JP2006522879A - Method of using polymer-coated paper or polymer-coated board as printing substrate, printed matter obtained by the method, and use of coating - Google Patents

Abstract

The present invention relates to a method of using a polymer-coated paper or polymer-coated plate as a printing substrate, a printed material obtained by this method, and the use of a coating. The present invention relates to repeated use of a printing substrate in which a printing ink is removed from a once printed surface using a solvent, and the washed printing substrate can be used for reprinting. According to the present invention, the printing surface is formed of polysiloxane, and the polyester or styrene-acrylate based toner is adhered to the polysiloxane by mechanical means so that it cannot be removed. It can be removed by washing with a suitable solvent such as acetone. The polysiloxane-coated paper or the polysiloxane-coated plate is particularly suitable for electrophotographic printing using a dry toner that can be fixed on the printing surface by melting.

Description

  The present invention relates to a method for using a polymer-coated paper or a polymer-coated plate as a printing substrate. The present invention also includes the use of the printed matter obtained by the above method and the use of a coating on paper or board as a printing surface.

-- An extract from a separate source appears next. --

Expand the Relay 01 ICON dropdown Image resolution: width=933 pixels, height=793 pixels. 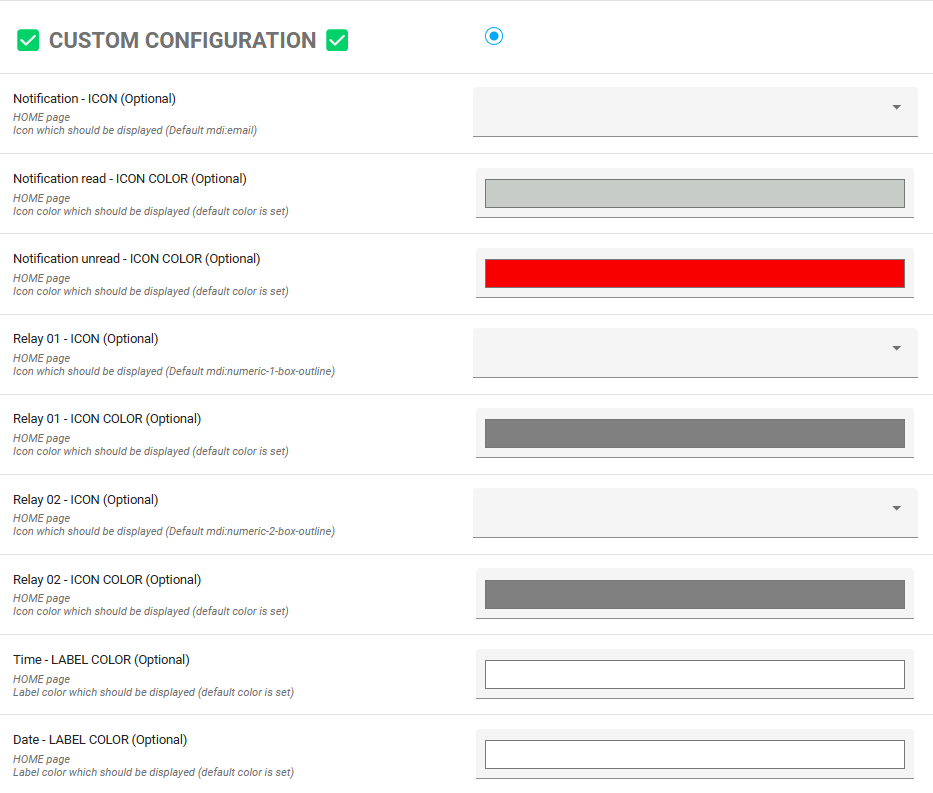[x=695, y=350]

  Printed material, which was once the waste of the landfill, has recently been reused mainly in the form of recycled paper or similar recycled material. The polymer can be separated from the polymer-coated printing paper and the polymer-coated printing plate, which are mainly used as packaging materials, in the process of repulping the regenerated fibers, which can then be used as fuel.

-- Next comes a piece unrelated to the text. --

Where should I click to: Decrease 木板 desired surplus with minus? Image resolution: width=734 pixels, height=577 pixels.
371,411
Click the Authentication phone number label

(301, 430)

  Although polymer-coated paper has been produced by printing on paper or board by conventional printing methods before coating with a transparent polymer layer, the printing remains within the layer structure of the final product. This procedure has the disadvantage that the printing process is constrained as being part of the process of manufacturing the material. By using pre-coated paper or board as the printing substrate, substantially more versatile production is achieved. For example, an electrophotographic printing method for polymer-coated paper or polymer-coated board is known (see, for example, US Pat. No. 5,741,572). However, this method has problems with fixing printing ink and print quality, depending on the electrical properties of the material. It has been noted that with dry toner systems, different polymer qualities are well suited to various digital printing.

  All the techniques for producing the polymer-coated prints described above are based on disposable printing substrates. Even in the recycling process, the material is decomposed and the fibers are recovered and prepared as recycled paper or recycled board, which is then reused as a printing substrate during printing. Technologies that allow repeated use of the printing substrate itself will represent a significant advance in the art. In that case, it should be possible to remove the print from the print surface by simple means without damaging the print surface at all.

  Many attempts to solve the above problems are known in the literature. German Offenlegungsschrift DE 1 958 258 describes a polymer laminate or polymer-coated water-repellent paper used as a printing substrate, which is swelled by mechanical brushing after the coating is expanded in water. The printing ink can be removed from the substrate. Subsequently, it is necessary to treat the printed surface with a surfactant or a fine particle dispersion. This process allows the material to be adapted again for use in a copier or printing machine. In Japanese Patent No. 4091298, a fiber-based printing paper is immersed in a solution containing a surfactant, the paper is subjected to ultrasonic cleaning, and finally the paper is dried with warm air to remove the paper from the paper. It is disclosed to remove printing ink. German Patent Application No. 4132288 describes a solution with different starting points. This method is not based on the use of printing ink, but prints on the coating of the printing paper by a regenerative color change reaction caused by a laser. Thus, the print can be gradually erased by laser or heat, which allows the material to be reused.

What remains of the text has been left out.